(Stored data entries)
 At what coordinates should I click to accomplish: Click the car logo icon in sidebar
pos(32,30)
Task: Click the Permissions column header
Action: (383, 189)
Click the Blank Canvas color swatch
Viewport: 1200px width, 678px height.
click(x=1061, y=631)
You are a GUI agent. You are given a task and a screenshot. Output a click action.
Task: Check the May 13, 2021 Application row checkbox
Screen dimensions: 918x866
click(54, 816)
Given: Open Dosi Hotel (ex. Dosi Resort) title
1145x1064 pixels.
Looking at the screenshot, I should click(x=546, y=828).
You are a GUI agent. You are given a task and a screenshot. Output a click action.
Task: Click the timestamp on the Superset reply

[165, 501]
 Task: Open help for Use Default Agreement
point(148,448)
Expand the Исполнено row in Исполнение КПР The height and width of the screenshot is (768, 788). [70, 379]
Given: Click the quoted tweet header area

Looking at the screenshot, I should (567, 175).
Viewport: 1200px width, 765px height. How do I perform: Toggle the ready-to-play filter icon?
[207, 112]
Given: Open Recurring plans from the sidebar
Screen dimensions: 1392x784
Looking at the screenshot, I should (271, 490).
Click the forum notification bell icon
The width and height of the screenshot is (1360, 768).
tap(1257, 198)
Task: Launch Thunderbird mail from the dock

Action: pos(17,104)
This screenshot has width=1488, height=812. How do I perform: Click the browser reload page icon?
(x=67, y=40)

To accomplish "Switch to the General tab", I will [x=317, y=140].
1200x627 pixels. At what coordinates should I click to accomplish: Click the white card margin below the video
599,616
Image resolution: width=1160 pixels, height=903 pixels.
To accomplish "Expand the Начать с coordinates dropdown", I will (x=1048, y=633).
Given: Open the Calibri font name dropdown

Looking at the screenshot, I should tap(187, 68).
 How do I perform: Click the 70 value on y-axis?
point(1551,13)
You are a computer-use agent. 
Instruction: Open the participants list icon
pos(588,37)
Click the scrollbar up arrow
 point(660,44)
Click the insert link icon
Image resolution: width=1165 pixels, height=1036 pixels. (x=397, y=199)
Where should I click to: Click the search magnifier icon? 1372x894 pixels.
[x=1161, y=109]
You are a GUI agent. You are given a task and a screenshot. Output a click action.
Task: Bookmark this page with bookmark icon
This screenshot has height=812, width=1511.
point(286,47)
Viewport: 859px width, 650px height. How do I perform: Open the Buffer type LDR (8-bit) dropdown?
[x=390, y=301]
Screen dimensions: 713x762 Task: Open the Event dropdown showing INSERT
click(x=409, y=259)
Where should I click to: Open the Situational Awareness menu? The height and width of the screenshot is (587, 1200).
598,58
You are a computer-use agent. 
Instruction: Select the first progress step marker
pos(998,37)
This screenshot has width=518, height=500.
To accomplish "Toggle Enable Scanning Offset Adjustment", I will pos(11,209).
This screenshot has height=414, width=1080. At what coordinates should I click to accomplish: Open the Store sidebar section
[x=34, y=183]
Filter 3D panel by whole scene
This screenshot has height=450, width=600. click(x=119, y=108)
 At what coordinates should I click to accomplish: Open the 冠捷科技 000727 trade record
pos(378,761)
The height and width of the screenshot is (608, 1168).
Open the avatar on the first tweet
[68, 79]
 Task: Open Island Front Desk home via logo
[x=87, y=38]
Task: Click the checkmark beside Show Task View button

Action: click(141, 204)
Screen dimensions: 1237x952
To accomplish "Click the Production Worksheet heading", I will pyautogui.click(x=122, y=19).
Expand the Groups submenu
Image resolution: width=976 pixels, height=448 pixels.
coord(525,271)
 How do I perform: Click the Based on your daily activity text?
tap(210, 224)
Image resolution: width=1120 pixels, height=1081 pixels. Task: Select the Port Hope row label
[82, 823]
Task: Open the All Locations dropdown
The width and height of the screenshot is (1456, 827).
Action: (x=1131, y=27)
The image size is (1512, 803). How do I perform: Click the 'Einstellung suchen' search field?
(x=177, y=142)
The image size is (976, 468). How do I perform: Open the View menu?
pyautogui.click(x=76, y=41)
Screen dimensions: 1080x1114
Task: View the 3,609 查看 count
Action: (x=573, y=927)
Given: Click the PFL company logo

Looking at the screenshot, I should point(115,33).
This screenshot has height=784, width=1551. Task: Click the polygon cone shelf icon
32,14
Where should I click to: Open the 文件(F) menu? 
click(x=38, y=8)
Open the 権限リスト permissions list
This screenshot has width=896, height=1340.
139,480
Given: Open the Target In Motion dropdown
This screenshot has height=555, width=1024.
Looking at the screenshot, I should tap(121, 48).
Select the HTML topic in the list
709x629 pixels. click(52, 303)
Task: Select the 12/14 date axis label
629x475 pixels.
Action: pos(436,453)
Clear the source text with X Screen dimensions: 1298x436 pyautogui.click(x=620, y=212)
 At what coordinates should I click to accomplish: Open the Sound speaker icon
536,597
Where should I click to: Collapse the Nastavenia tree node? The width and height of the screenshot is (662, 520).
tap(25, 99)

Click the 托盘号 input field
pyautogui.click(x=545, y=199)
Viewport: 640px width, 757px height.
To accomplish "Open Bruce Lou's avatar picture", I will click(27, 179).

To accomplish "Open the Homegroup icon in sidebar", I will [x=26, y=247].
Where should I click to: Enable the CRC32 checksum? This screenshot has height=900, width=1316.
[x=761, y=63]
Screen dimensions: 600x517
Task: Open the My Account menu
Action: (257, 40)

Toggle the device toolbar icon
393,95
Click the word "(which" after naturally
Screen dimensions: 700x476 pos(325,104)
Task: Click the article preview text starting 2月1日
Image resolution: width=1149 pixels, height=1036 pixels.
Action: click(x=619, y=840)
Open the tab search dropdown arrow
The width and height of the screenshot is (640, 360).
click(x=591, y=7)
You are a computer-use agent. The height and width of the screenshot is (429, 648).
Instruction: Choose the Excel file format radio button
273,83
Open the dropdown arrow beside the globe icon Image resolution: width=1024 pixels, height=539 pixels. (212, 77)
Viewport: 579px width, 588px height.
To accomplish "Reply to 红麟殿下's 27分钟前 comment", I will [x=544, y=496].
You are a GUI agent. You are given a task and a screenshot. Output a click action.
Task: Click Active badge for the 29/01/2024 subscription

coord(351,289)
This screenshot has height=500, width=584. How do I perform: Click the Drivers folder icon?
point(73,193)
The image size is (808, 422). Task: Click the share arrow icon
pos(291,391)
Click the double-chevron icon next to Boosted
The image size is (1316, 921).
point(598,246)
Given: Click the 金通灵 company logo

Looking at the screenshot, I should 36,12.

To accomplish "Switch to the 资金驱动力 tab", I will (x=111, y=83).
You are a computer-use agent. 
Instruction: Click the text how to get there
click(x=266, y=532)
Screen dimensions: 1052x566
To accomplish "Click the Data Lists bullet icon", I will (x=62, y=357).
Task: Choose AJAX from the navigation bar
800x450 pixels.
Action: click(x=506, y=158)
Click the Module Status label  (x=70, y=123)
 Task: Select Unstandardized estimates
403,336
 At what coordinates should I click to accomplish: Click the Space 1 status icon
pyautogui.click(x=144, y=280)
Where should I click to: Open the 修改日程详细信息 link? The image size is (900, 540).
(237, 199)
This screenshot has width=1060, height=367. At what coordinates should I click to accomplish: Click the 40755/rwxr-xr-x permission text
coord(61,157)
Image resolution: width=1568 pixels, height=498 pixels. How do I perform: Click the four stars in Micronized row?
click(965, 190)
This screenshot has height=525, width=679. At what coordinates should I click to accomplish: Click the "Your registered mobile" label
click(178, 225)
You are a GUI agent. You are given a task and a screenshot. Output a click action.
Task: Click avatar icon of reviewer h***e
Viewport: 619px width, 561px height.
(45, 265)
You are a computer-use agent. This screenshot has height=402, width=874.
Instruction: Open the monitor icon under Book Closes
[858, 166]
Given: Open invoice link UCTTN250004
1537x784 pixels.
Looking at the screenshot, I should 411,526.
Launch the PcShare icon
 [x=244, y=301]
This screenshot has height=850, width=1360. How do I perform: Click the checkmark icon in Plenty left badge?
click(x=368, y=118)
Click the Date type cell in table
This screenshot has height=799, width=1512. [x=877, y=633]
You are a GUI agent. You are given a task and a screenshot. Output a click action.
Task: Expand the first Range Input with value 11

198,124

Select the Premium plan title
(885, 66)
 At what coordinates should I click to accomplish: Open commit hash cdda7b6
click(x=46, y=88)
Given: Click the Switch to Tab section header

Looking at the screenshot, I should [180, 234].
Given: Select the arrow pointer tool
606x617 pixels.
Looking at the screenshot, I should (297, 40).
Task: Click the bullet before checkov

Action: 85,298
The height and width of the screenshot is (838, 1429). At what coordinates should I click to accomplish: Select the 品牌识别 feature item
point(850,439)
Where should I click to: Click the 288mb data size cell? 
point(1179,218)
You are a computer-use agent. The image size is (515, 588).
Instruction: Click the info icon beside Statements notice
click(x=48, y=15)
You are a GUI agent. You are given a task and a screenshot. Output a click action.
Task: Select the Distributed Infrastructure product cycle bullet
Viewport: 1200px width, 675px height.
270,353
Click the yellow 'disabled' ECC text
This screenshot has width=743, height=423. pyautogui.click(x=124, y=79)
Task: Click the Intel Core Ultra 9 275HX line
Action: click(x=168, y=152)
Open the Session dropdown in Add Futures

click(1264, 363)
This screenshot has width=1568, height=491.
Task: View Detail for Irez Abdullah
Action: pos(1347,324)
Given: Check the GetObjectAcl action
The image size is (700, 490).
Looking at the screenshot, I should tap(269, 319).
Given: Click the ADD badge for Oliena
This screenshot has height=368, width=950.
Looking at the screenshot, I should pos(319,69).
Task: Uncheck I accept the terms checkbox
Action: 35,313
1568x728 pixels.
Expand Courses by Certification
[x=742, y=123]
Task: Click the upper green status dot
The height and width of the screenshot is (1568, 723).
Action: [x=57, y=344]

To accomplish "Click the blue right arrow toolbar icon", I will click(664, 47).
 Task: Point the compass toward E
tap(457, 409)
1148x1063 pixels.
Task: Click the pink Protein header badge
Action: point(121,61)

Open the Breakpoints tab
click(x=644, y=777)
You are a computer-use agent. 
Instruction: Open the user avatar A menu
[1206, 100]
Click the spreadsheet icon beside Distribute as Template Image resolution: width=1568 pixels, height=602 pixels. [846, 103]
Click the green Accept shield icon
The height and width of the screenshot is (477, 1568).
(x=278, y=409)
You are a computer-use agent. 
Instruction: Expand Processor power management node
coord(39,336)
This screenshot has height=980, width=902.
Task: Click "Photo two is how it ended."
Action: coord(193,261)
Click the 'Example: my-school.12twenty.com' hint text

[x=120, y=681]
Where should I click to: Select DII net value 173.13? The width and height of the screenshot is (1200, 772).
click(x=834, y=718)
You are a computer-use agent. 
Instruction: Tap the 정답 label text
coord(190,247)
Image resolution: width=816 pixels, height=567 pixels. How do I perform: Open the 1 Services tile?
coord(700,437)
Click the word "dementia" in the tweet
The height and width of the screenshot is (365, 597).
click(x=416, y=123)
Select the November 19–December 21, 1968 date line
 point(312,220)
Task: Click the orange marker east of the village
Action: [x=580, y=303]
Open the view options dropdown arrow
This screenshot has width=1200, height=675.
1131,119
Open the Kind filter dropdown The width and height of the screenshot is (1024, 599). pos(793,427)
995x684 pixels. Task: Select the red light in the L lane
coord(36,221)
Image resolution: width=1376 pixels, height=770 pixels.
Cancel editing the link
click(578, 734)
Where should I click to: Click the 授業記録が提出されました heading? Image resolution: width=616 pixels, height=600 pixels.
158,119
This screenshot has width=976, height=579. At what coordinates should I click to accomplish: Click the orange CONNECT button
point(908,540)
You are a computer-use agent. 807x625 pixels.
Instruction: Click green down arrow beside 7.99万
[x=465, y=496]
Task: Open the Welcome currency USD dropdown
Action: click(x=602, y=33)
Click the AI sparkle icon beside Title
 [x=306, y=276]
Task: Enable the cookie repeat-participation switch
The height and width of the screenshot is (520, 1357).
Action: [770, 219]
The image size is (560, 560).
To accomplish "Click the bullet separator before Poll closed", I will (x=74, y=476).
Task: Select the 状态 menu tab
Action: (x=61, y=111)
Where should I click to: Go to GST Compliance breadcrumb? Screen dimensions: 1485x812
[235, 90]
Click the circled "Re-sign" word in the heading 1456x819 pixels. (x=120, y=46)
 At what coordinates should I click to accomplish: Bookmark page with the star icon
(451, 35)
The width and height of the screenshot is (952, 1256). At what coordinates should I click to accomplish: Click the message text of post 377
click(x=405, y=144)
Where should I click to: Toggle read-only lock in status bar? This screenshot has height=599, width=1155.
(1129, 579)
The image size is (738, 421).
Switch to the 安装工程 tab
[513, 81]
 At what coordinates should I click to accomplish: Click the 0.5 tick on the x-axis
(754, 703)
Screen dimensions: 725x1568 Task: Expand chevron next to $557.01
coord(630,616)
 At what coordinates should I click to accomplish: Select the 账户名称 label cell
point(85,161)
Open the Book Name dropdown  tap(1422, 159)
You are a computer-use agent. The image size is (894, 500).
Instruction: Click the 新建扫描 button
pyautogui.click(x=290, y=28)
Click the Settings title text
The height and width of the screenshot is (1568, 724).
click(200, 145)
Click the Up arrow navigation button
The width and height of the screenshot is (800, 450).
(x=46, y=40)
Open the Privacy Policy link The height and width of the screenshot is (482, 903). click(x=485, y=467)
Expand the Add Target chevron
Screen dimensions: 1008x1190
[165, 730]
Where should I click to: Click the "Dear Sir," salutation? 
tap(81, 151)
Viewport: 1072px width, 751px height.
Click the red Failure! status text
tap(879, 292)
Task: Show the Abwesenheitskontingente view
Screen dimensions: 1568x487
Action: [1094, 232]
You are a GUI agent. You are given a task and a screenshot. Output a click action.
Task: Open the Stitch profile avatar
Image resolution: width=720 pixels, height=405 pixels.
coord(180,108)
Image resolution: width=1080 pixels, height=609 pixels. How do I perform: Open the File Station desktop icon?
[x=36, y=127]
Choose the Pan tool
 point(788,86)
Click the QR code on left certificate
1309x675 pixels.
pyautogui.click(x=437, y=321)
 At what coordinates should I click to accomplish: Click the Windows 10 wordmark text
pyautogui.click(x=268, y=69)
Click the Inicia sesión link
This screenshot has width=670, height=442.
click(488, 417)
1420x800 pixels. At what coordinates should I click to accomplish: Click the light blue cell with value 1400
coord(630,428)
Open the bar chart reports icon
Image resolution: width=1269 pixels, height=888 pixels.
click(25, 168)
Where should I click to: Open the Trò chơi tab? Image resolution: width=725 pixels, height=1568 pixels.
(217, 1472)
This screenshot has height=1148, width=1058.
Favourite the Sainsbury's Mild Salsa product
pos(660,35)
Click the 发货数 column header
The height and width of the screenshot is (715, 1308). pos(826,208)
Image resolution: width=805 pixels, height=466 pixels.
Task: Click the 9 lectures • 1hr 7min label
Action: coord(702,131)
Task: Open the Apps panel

REQUIRED ACTION |
Nothing but the lines from the beginning of the records through the line with "Given: Open Dosi" should appear, each printed exactly.

TASK OUTPUT |
 At what coordinates should I click to accomplish: Click the car logo icon in sidebar
pos(32,30)
Task: Click the Permissions column header
Action: (383, 189)
Click the Blank Canvas color swatch
Viewport: 1200px width, 678px height.
click(x=1061, y=631)
You are a GUI agent. You are given a task and a screenshot. Output a click action.
Task: Check the May 13, 2021 Application row checkbox
Screen dimensions: 918x866
click(54, 816)
Given: Open Dosi Hotel (ex. Dosi Resort) title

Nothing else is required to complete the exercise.